### Written task
Count the lines in the entries below that contain the string "This". Reply with the number alone.
— Start of Listed entries —
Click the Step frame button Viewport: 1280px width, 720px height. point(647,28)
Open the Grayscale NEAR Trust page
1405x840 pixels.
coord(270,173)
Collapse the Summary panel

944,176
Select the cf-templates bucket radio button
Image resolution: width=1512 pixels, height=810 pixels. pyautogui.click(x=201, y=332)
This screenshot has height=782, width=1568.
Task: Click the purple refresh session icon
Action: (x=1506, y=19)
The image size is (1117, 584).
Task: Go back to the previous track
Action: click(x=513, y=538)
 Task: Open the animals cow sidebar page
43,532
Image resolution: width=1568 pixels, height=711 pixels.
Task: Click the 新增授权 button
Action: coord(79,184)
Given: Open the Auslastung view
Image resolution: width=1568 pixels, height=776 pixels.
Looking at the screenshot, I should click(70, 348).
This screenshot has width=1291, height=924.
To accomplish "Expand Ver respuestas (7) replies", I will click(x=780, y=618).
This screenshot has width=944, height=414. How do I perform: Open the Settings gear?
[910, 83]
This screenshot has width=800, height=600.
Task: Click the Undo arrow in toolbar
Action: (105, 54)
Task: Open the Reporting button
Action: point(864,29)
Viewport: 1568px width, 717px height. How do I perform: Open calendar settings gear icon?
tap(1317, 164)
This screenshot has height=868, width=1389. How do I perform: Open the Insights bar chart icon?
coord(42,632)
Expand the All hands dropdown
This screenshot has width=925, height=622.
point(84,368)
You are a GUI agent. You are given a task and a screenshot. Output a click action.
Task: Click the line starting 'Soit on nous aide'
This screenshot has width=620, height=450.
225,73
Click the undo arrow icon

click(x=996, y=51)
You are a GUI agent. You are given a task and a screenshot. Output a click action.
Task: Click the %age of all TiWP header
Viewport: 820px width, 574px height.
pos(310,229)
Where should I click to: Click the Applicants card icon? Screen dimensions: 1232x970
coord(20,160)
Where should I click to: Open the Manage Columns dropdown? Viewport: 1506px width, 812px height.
— End of Listed entries —
### Exercise result
7